C++ A BAD LANGUAGE FOR FREE SOFTWARE? The loose cannons at
Advogato have fired another intriguing salvo, this time in the form of an essay
by a thoughtful fellow named Dan Egnor. In "Why don't C++ and free software
mix?" Egnor points out that although many open source projects are
implemented in C, few are written in C++. And he wonders why.
As interesting as the article are the 51 replies from Advogato members, who
generally agree that C++ is not widely used in the open source world and blame
the poor quality of the tools. Some of the people who contributed comments tied
themselves into logical knots to justify their use of plain ol' C. One writer,
for instance, suggested that the world's programming problems are best addressed
with high-level languages like Perl and Python or low-level languages like C,
leaving few problems that are best addressed with mid-level C++.

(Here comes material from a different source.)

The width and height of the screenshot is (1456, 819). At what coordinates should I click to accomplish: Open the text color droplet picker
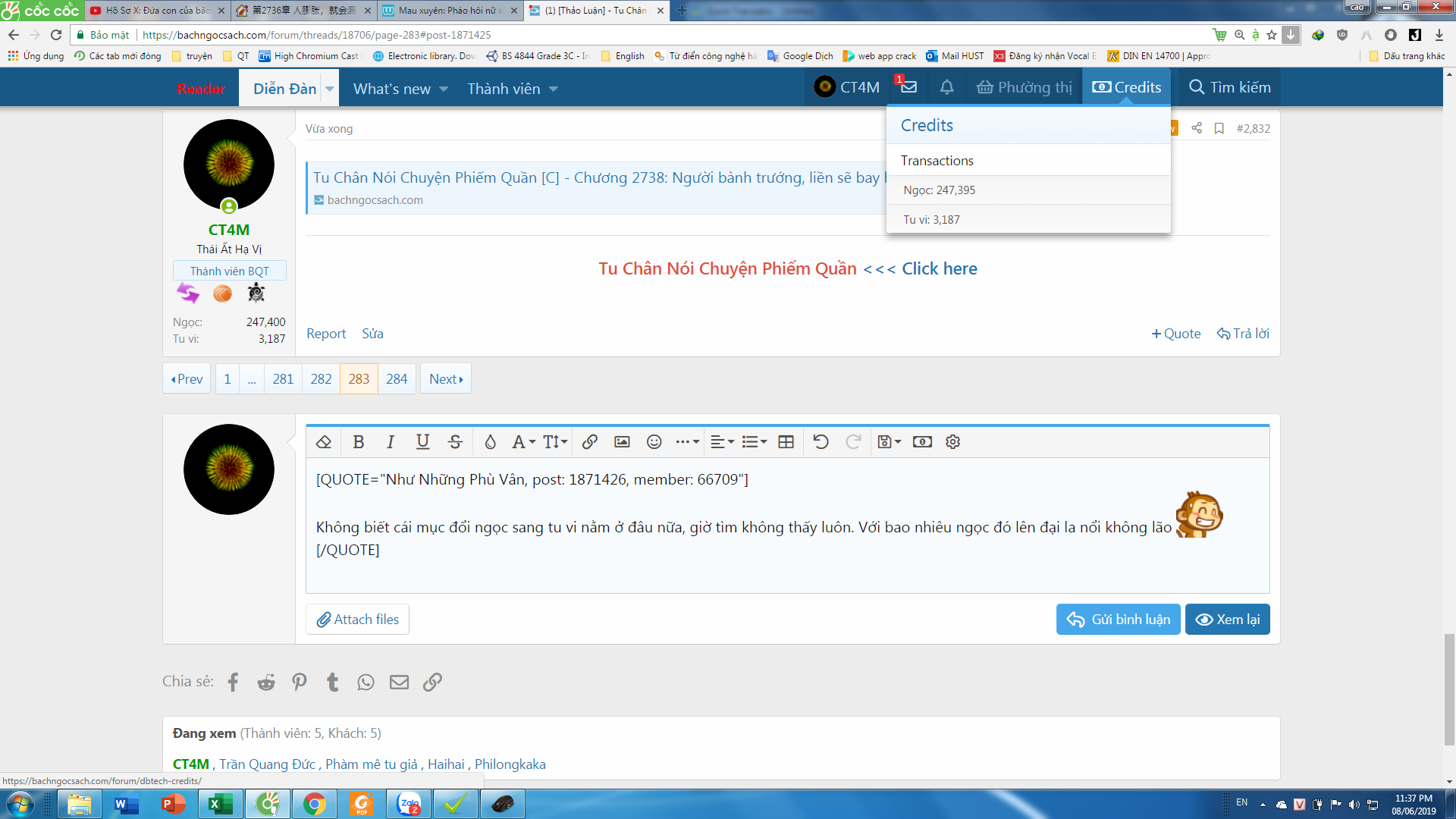490,441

You may shake your head with dismay over the general level of discourse, as I
did and do, but it's an interesting debate. Check it out: Why
don't C++ and free software mix?
LEAD SHIFTING IN LINUX MARKET? Which Linux distribution is the most
widely used? Red Hat's, right? Maybe not. The folks at MandrakeSoft are boasting
that Linux-Mandrake is the leader in the retail market. (Nobody seems to have
figures for downloads, or at least no one is willing to disclose them. And no
one can say whether the average Linux CD languishes uninstalled on a shelf or is
used to install the OS on 300 workstations across an entire workplace. So you
always have to take market-share figures with a grain of salt.)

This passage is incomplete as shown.